Where the majority of the remaining time will go is finishing the game support itself. The good news is that the current approach basically allows me to work towards all of the games in parallel (exactly how is a discussion for another day). So overall I would say I’m around 50% of the way there but the pace is accelerating due to improving methods.
This probably doesn’t sound great until I mention that I basically started from scratch a few months ago, largely due to the long hiatus and change in design – though I move and refactor old code as needed. So it is going well and the pace is very promising for meeting my goals of getting a build out near the beginning of this year. And to be clear that 50% is overall, meaning that all the games are made good progress towards completion (Daggerfall, Dark Forces and Blood), though it obviously, and intentionally, doesn’t indicate which are further along.

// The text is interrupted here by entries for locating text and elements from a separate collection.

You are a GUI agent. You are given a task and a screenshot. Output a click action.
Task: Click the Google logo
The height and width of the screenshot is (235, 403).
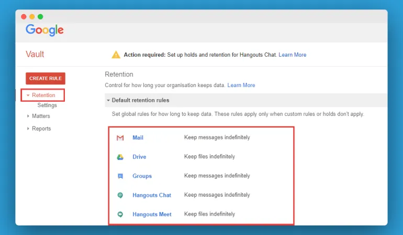tap(44, 30)
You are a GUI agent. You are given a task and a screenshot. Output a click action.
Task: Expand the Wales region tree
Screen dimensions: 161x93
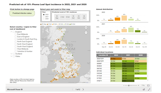(11, 56)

However as soon as more concrete promises are made something will happen so… I’m going to avoid making said promises until I know for sure. :)-
Estimated Progress Towards Beta 1
Engine – 90%
Game Support – 50%
Recent Engine Features
* Vsync now works correctly, though causes noticeable “input lag” at low refresh rates – such as 60. However this “lag” has been decreased and should be small enough for many people.
* Frame rate limiting, as an alternative to vsync, now works correctly and accurately – and has almost no perceivable “input lag” on Windows. This doesn’t completely fix tearing but greatly improves it, especially during explosions and rapid screen movement. This can be set to multiples of the refresh rate – such as 120, 240, etc. to further limit any input issues – and tends to improve the overall experience even at higher multiples. Though, obviously, your system should be able to reliably hit the requested framerate. If the system can’t keep up, the framerate limiter has no affect on performance (unlike traditional vsync). In addition it saves on CPU load which can be useful for weaker systems.
The XL Engine will probably default to a frame limiter of 120 Hz, though obviously you can change it to use vsync instead or have no frame limit (this last option is not recommended though).
* Adaptive Vsync – if available this will allow for synchronization if the system performs well enough but does not if the system under performs.
* Proper dynamic vertex buffer support so that performance is good for all Graphics “levels.”
* Render targets and improved UI aesthetic.
State of the Game Support
* All games have working libraries and entry points. They can all be selected, run and shut down from the UI.
* All games are debuggable and run, though only one is currently playable.
* All games are fully disassembled and partially re-written. Obviously some of the code is easier to understand then other parts.
* Dead code has been identified and removed from all games.